• _Directions for this task_: After locating the line that contains "Task: Hide the Lounge menu item", quote it and all lines after it through the end of the entries, and nothing more. Pictures stay out.

• _Exercise material_:
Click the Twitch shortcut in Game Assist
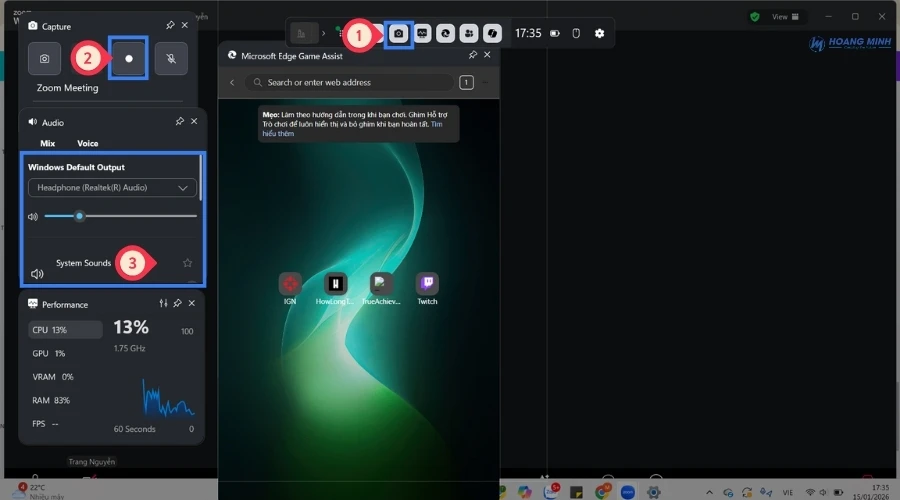The width and height of the screenshot is (900, 500). tap(427, 284)
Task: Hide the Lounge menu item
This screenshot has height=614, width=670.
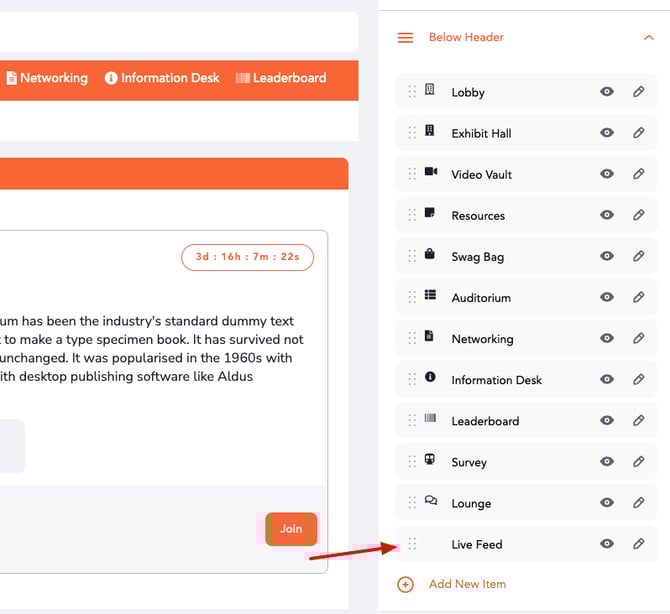Action: [x=607, y=503]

• _Answer for this exercise_:
Task: Hide the Lounge menu item
This screenshot has height=614, width=670.
Action: [x=607, y=503]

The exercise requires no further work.